Leaving of the variable can help in finding unused variables. IDE's have excellent static analysis tools and will tell you about unused variables, so avoiding them in catch-statements when not used helps in making the analysis more robust.

On 24 juni 2013 at 15:32:04, Sherif Ramadan ([email protected]) wrote:




On Mon, Jun 24, 2013 at 9:23 AM, Joost Koehoorn <[email protected]> wrote:

For instance, a library may throw an exception if some condition is not met, and you just try to call the method to see if it works, because you may not know the exact conditions (and these conditions may change). By allowing for an anonymous catch block there, you indicate that you really don't need to know anything about the exception, just that you'd like to recover from it.


Phil's request was a little different, he asked for making the variable optional. I added support for both, but surely it can be decided that only the unnamed-catch is implemented.
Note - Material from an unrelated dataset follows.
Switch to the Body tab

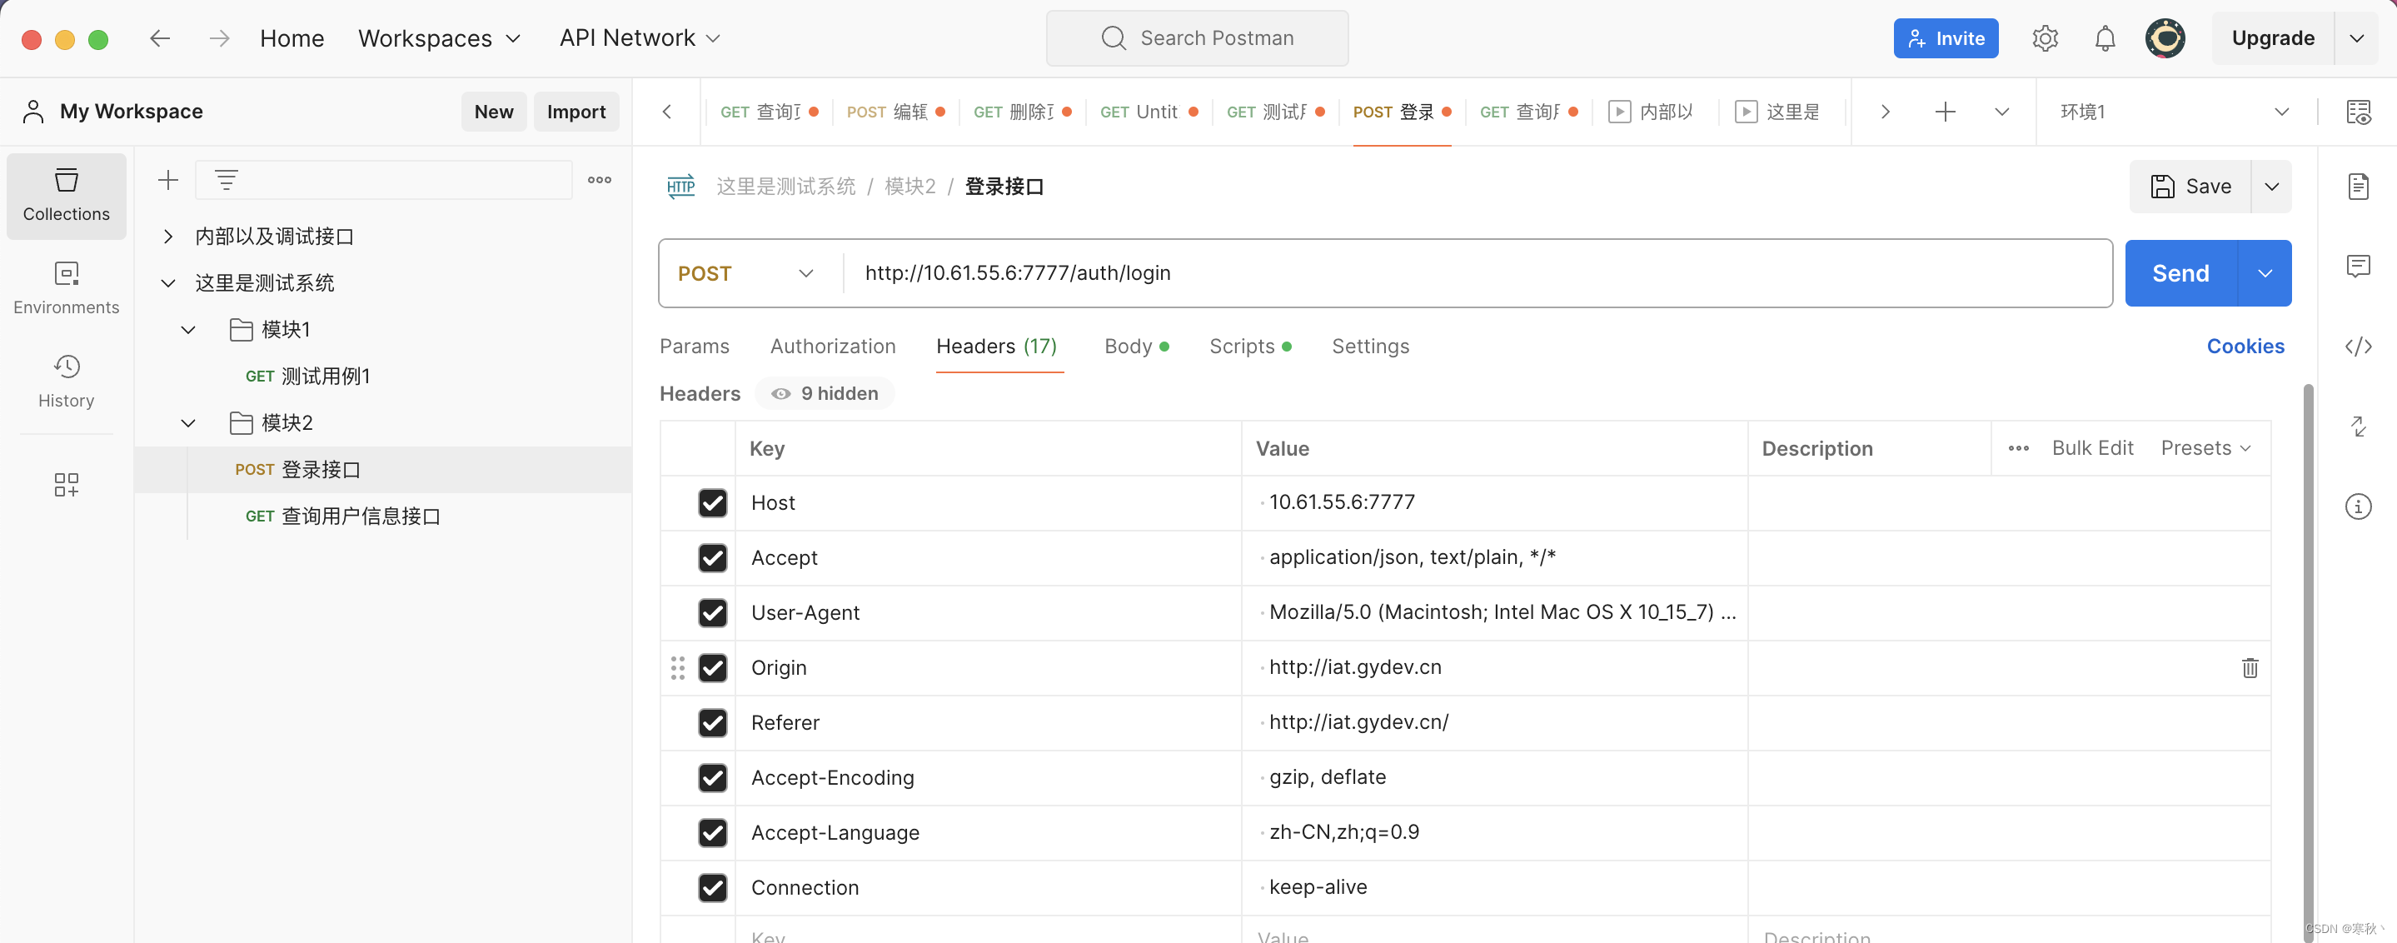click(1129, 345)
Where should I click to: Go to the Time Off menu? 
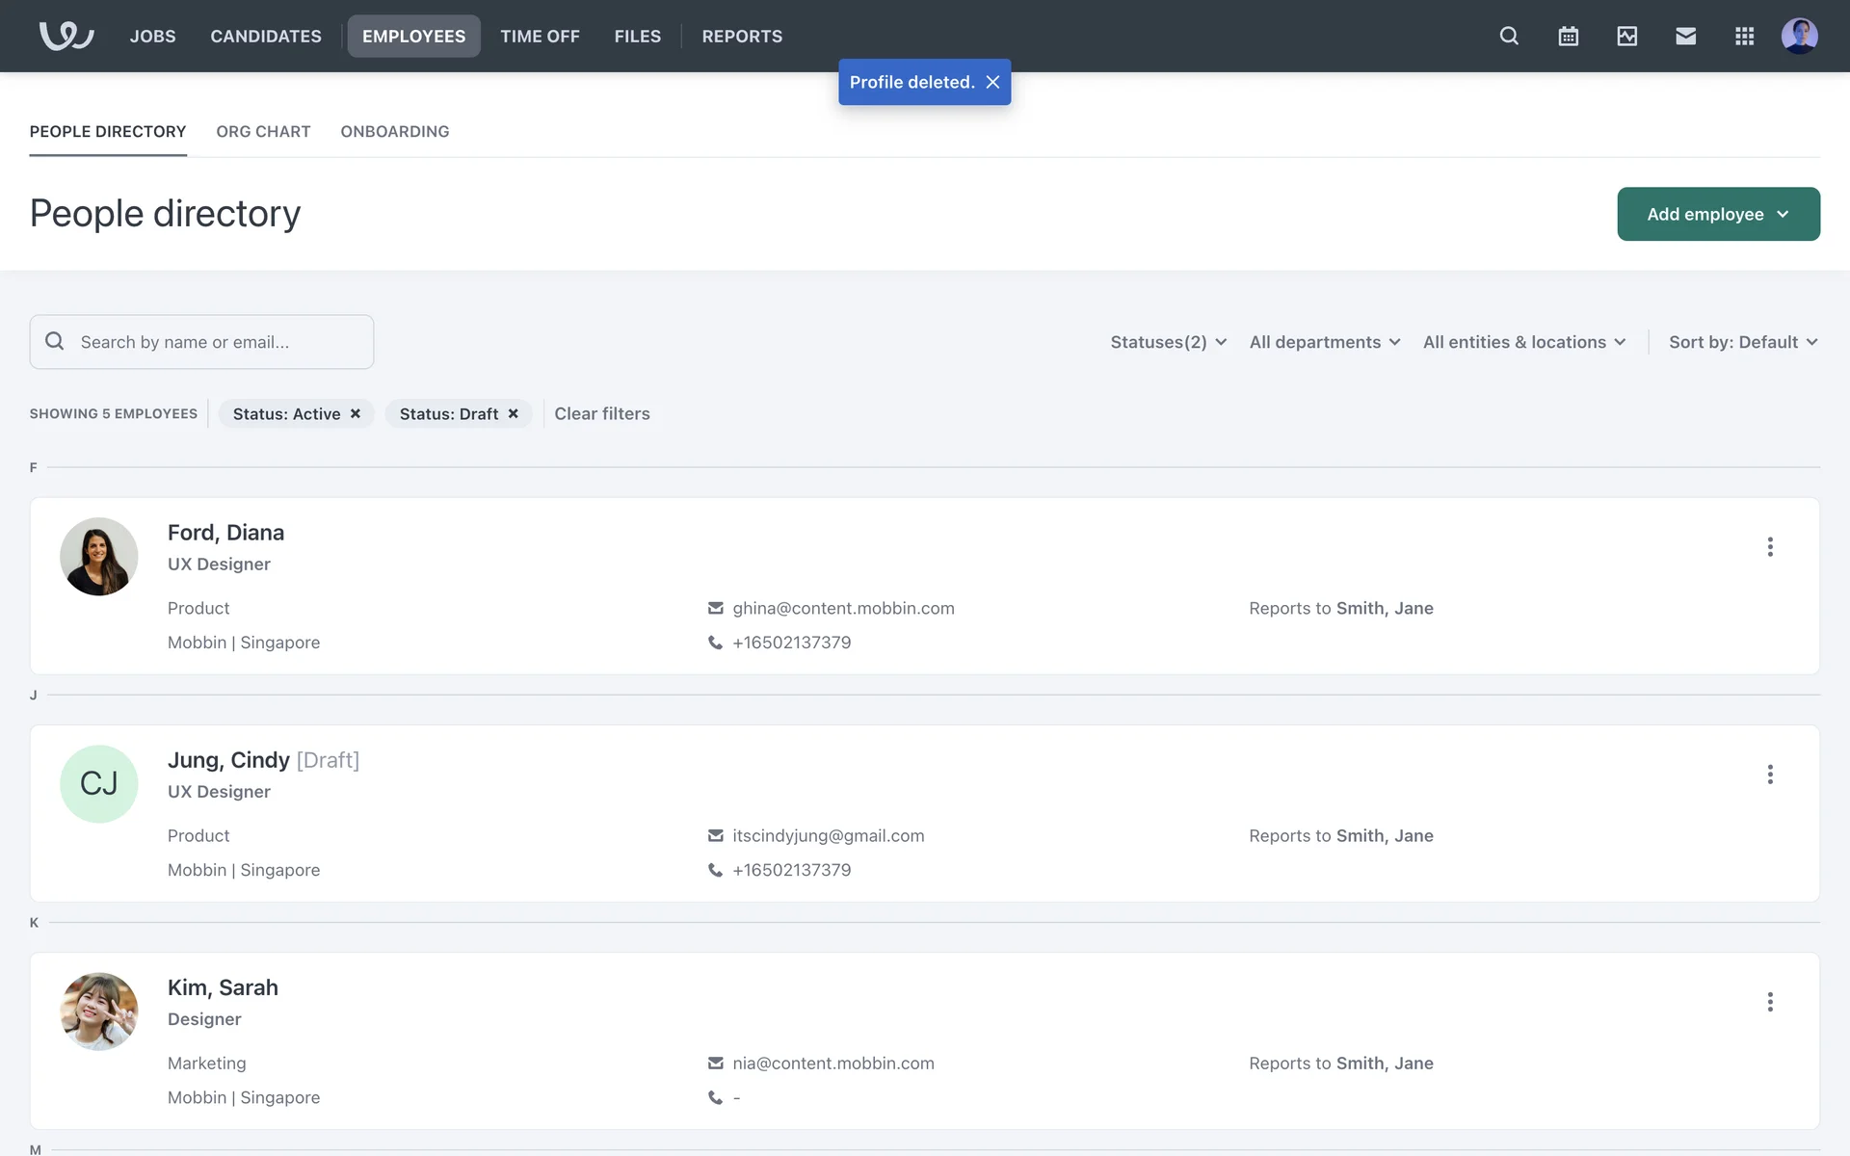[540, 36]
Both options are possible in C#.


I don't think you've dug into PHP's implementation of Exceptions enough to realize the useful (or lack thereof) of this proposal, because if you have you would realize that all Exceptions in PHP are extended by a single type "Exception", and thus it is already possible to catch any Exception without this implementation.

As for making the variable optional, I don't see much point. You can simply ignore it in your catch block if you want.

I'm not saying you shouldn't take the time to look into it further and propose an actual RFC (you might have some valid technical use case), but I am saying you certainly haven't presented one yet.